I am trying to create a visuospatial short term memory task where the participant will be presented with a pattern of dots in a 4*4 matrix for about 1 second which they have to memorize. After a gap of about 2 seconds, the participant will be presented with a blank grid into which they should click with the mouse to reproduce the same pattern. I would also want the participant to be able to remove a dot by clicking again.
So here is my problem: I have been able to present a 4*4 grid with a randomized pattern of dot stimuli in it which goes about in a loop. I have done this without writing any code i.e. I have made a grid image in the background and added 16 polygons on the builder window. In the conditions file, I have specified the visibility of each dot (0 = invisible, 1 = visible). That is, I have 16 values on each row to control the visibility of the dots on that particular trial.
Next, I have gone back to each of my dot stimulus components and entered the appropriate column name in the opacity field of each stimulus (i.e. dot_1, dot_2, etc).
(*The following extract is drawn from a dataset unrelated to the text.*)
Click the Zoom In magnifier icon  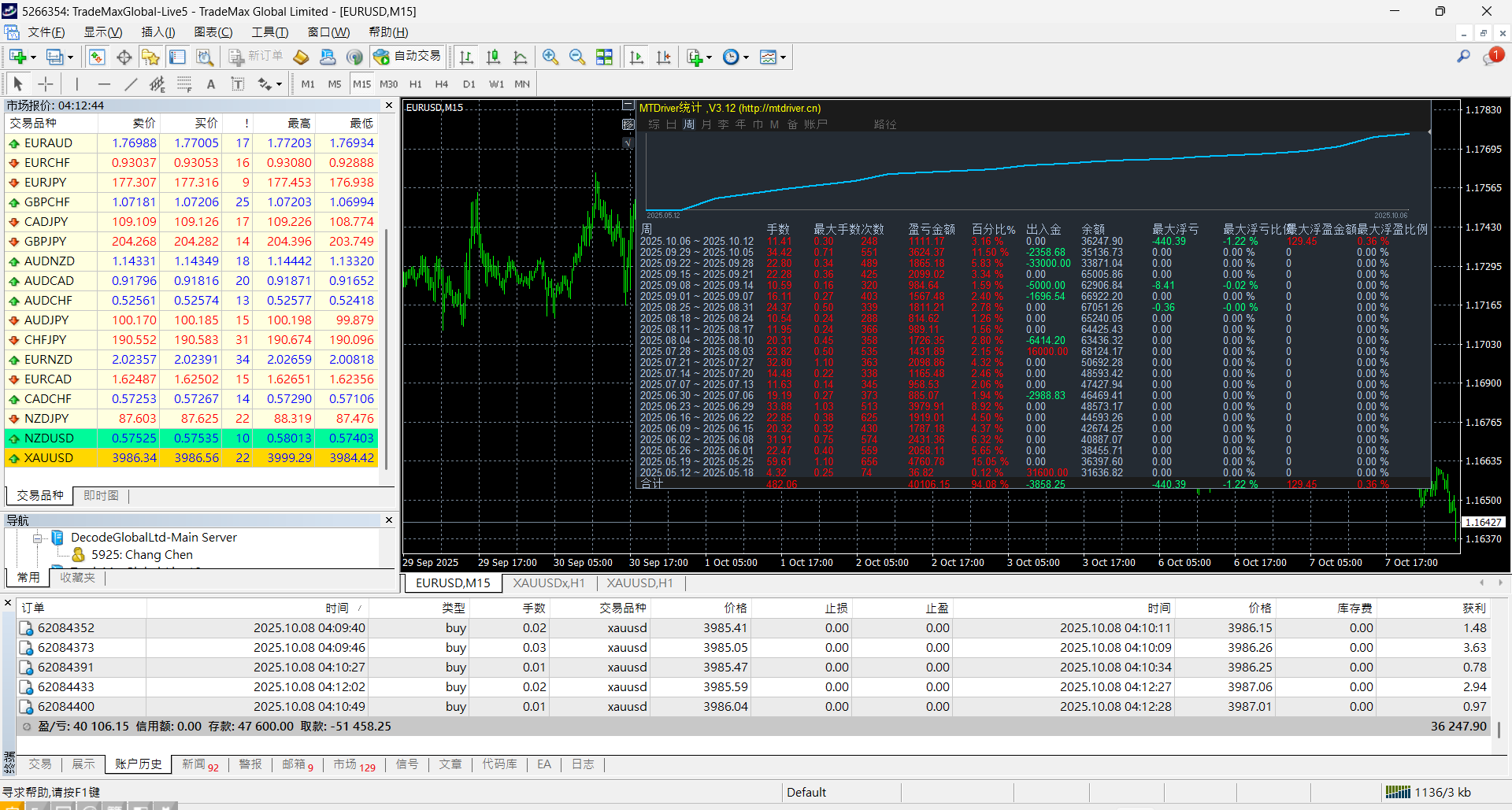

But how do I get the response from the participant?
Hi, did you ever figure this out? I am trying to create a similar experiment (4x4 matrix displaying dot locations, filler task, then recall dot locations). It’s proving tricky and I am spending hours going through forums to see how others have managed it. If you did manage to programme it, could you share please?
If you look at my code example in the topic How do I present one questionnaire after the participant clicks on one image displayed in sequence? (March) you can see an example of how to do this (my tiles happened to be in a circular arrangement but the idea is similar). Depending on your task instructions (‘click what you can remember’ vs ‘you must click at least n out of m squares’) you will want to change wrap the mouse part in a timer, a counter, or offer a ‘done’ button (could be ‘click outside the grid when done’).
I think doing the grid with filled rectangles is a good strategy, though someone with a better idea of draw-times, and memory usage would be able to comment. My guess is that this is a very low footprint experiment so it may not matter.